Vaping product bans in Rhode Island and Washington are still in effect, but legal challenges are pending, the Public Health Law Center says. In Massachusetts, although a court order lifted the medical marijuana part of the state's vaping ban, its Cannabis Control Commission ordered a quarantine on all marijuana vaping products over concern about vitamin E contamination, except the medical use of flower vaporizers. The existing testing regulations in the state do not require testing for vitamin E.
A ban enacted by the Oglala Sioux Tribe, passed in September and banning all electronic tobacco devices on the Pine Ridge Reservation, is permanent, the Public Health Law Center says.
San Francisco voted in an e-cigarette ban in June, effective January 2020; it survived a challenge in November.
A rundown of states and their proposed actions is on the Public Health Law Center site.
On Wednesday, the House Energy and Commerce’s Health Subcommittee passed a bill to prohibit flavored tobacco products, including flavored e-cigarettes and menthol cigarettes. But that proposed legislation has many more steps to go if it is to become law.
In September, the White House announced that the federal government plans to ban flavored e-cigarettes, including menthol-flavored products. The FDA is developing guidelines. They have not yet been issued.
On Nov. 8, President Donald Trump said he plans to raise the U.S. federal legal age to buy e-cigarettes from 18 to 21.
Bans: Pro and Con
Meredith Berkman of Parents Against Vaping says her group is not made up of prohibitionists. "Our position is, while adults may prefer and want and need flavors, then leave tobacco flavor for adults. We want all the [other] e-cigarette flavors, including mint and menthol, off the market. Get rid of the flavors; the flavors have hooked the kids."
Matthew L. Myers, president of the Campaign for Tobacco-Free Kids, says "the evidence is clear that flavored e-cigarettes have fueled this epidemic." The latest National Youth Tobacco Survey found that most exclusive e-cigarette users prefer flavored products.
Others say bans are not the solution and may backfire. "I think the idea of banning flavors is a terrible idea," says Siegel
He says many who switch from traditional cigarettes to e-cigarettes do gradually reduce the levels of nicotine they inhale.
He also does not believe that banning flavored e-cigarettes will stop young people from vaping. "Kids are not going to stop vaping," Siegel says. Despite the lung injury toll, "kids are vaping because vaping is cool right now.
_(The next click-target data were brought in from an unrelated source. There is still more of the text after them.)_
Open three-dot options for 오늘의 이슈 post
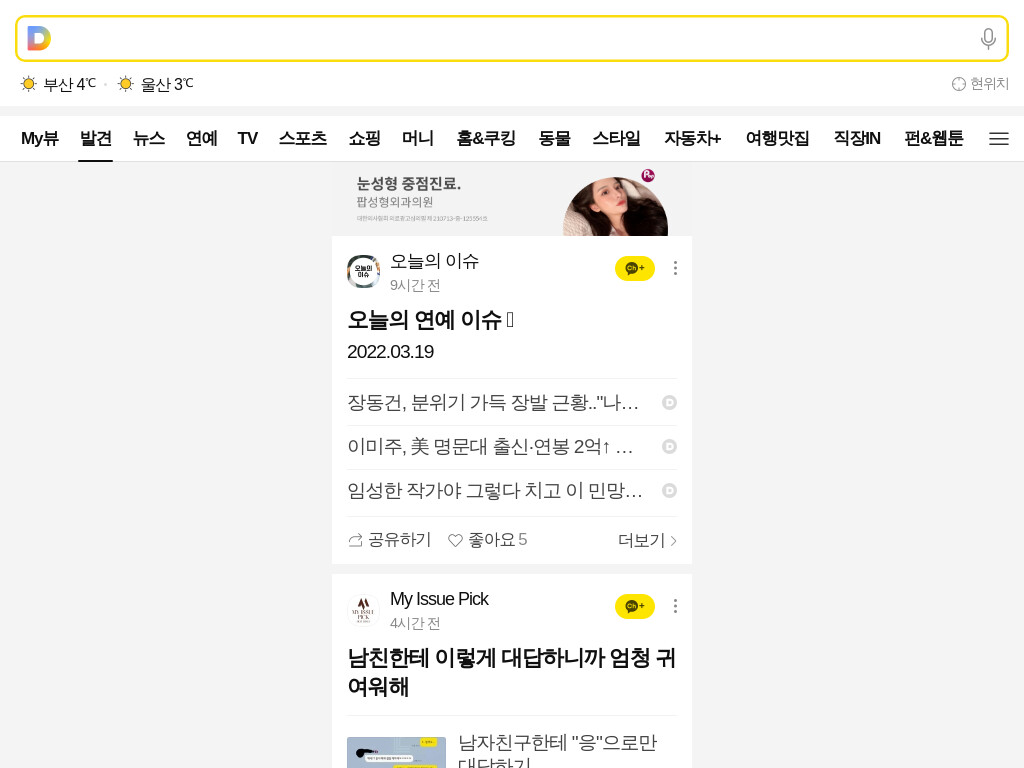Screen dimensions: 1024x768 [675, 268]
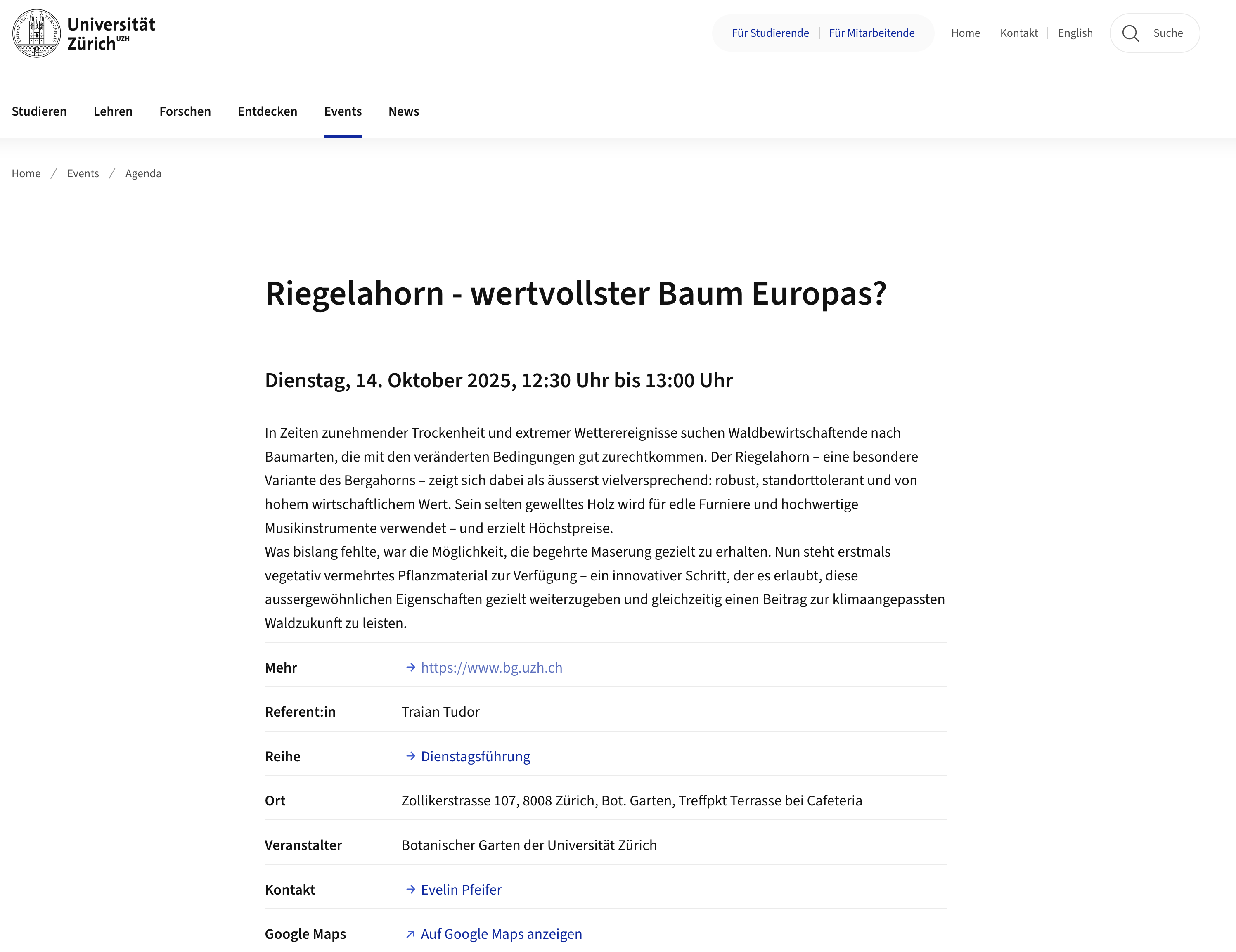Click the external link arrow for Google Maps
Screen dimensions: 1236x952
410,934
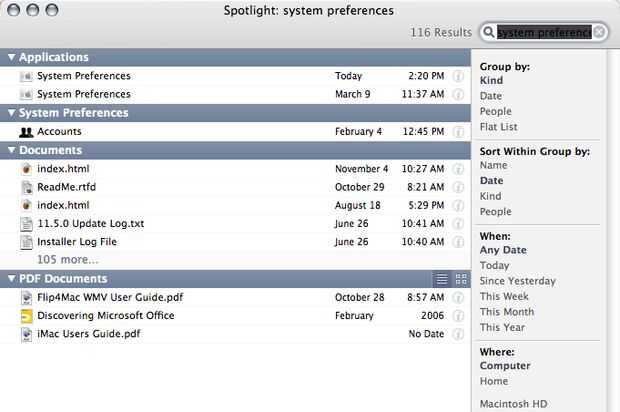Group results by Flat List
Viewport: 620px width, 412px height.
(x=499, y=127)

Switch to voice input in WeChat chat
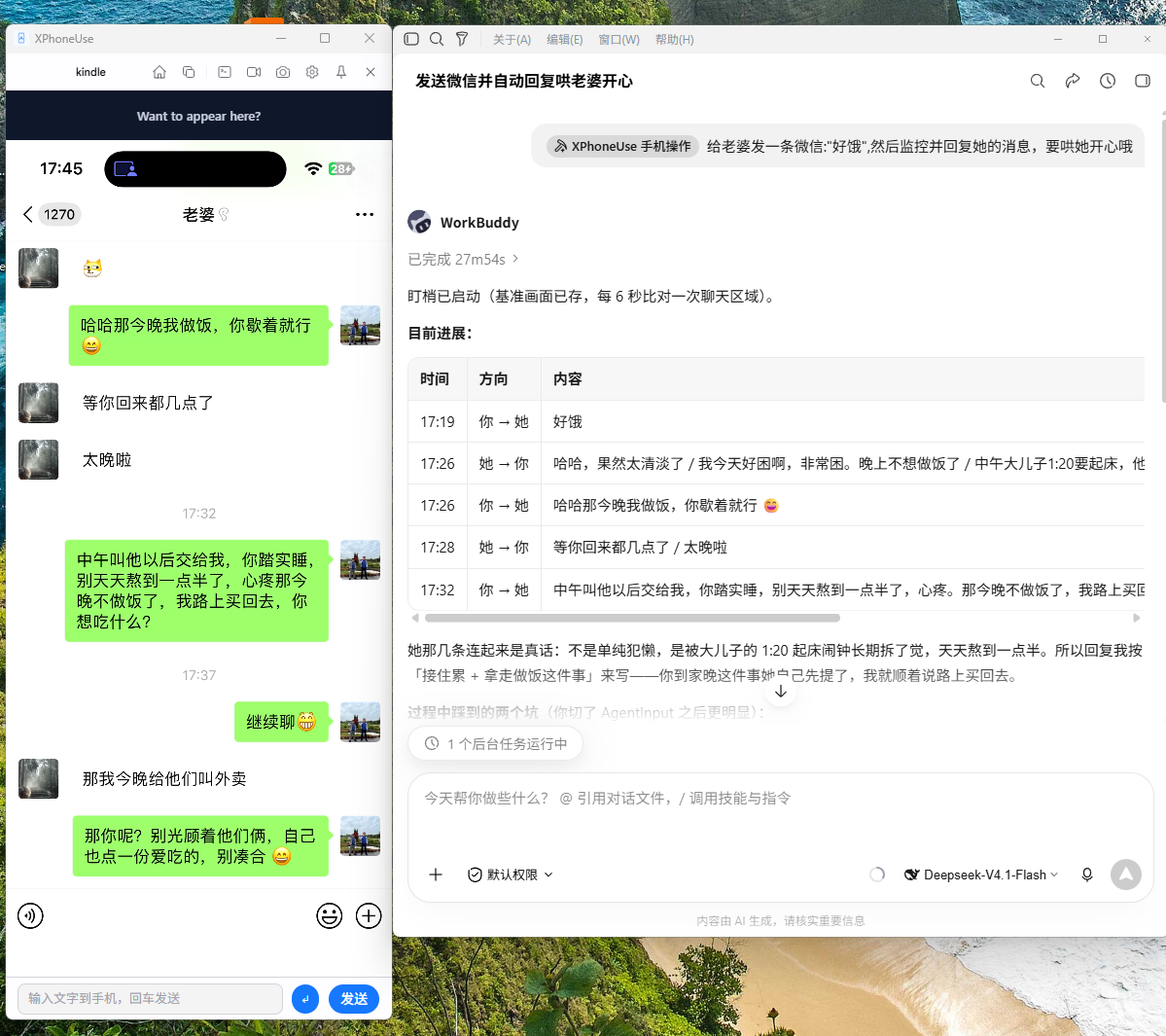[x=30, y=915]
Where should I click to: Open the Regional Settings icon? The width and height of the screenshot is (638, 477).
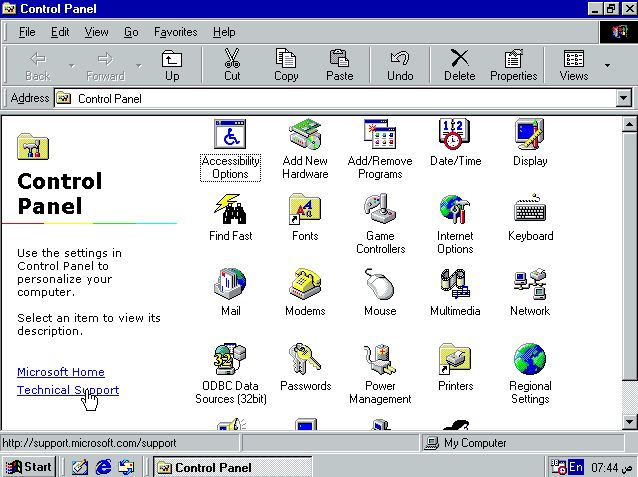530,360
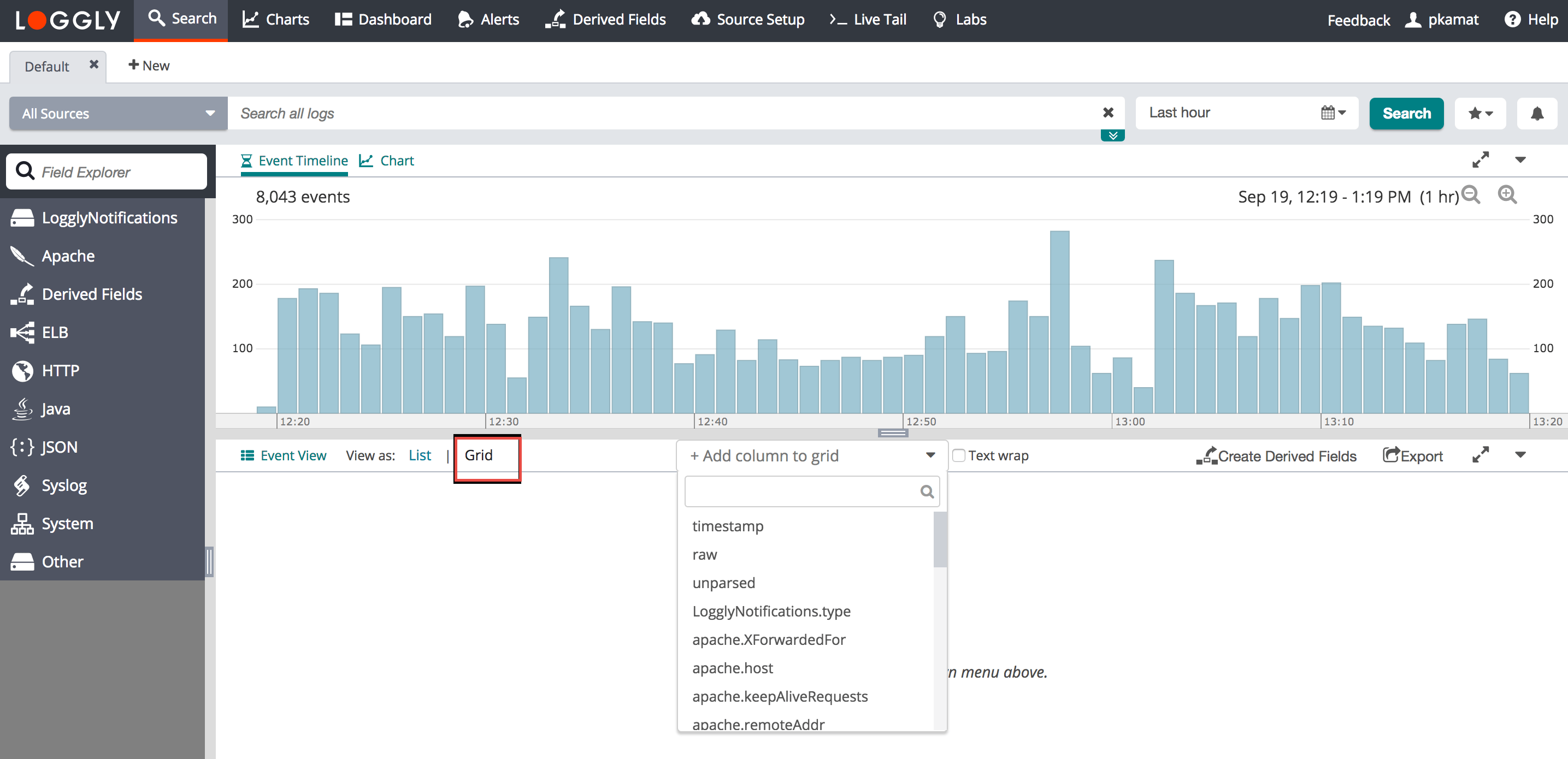The height and width of the screenshot is (759, 1568).
Task: Open the All Sources dropdown
Action: point(118,114)
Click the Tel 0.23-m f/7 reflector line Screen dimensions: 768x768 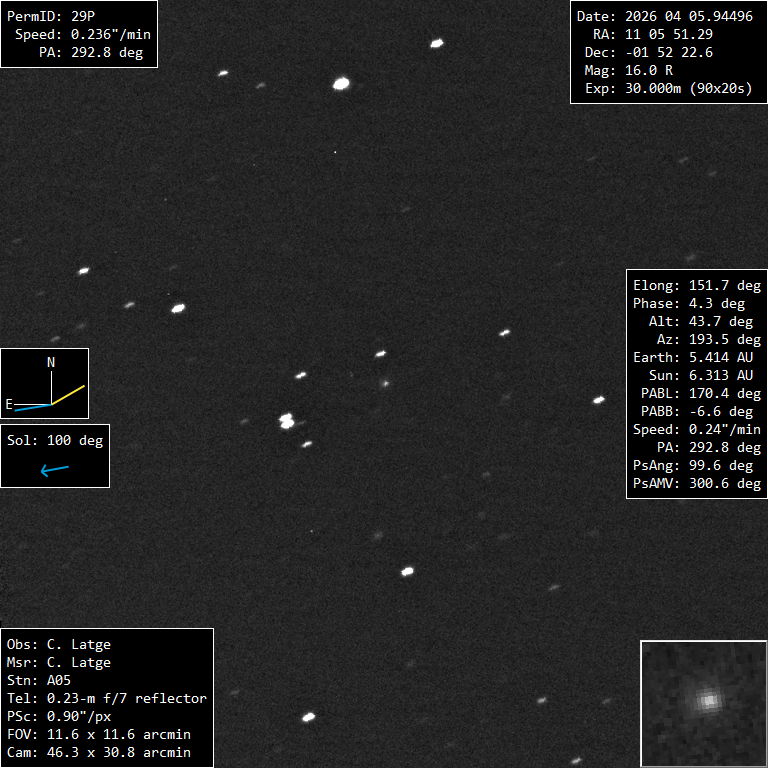coord(107,699)
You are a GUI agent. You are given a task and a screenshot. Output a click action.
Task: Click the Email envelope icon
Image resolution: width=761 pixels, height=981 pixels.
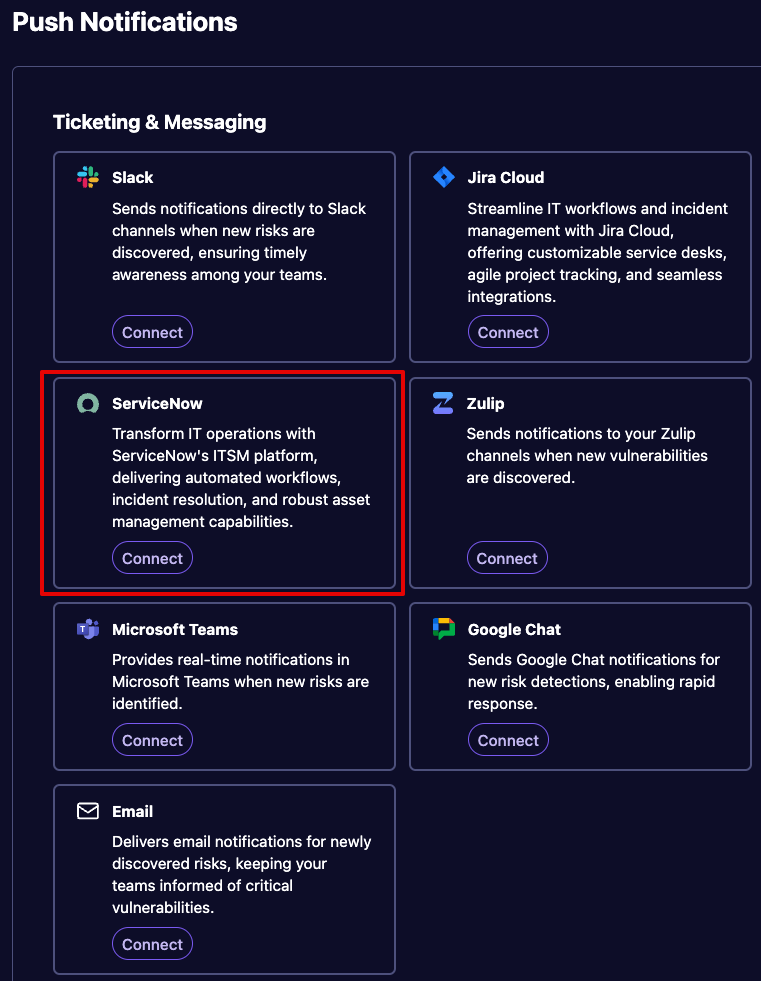point(88,811)
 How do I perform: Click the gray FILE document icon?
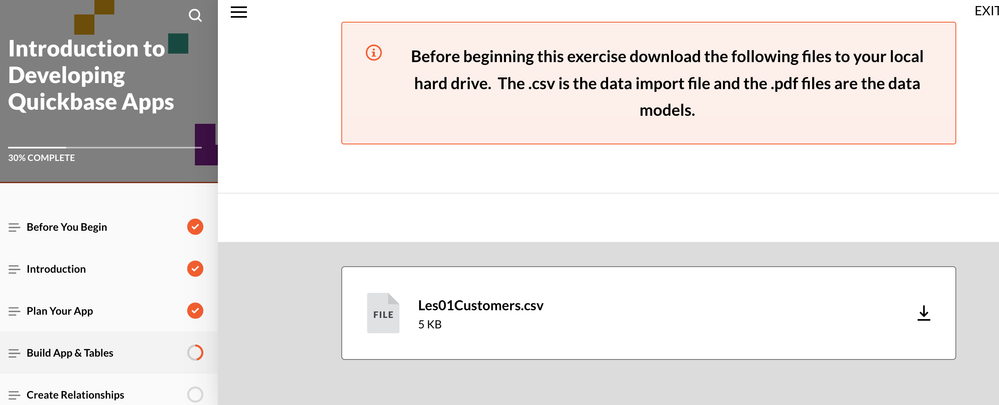click(x=383, y=313)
Kids do what is cool."
"I think the bans are going to make the outbreak worse instead of better," he says.
Peter Grinspoon, MD, an instructor of medicine at Harvard Medical School and a board member of Doctors for Cannabis Regulation, agrees. "I don't think much good comes out of prohibiting things," he says. "In reality, nicotine is so addictive, people are more likely to go back to smoking cigarettes instead of giving up nicotine."
Citing CDC evidence that many of the THC vaping products making people sick were bought from the illicit market, he questions the wisdom of banning the regulated vapes, which can be monitored and controlled. "You push people to the unregulated market," he says.
Grinspoon echoes the point made by others who oppose e-cigarette bans. "This whole vape crisis is a strong argument to legalize cannabis federally and to regulate it and have national standards."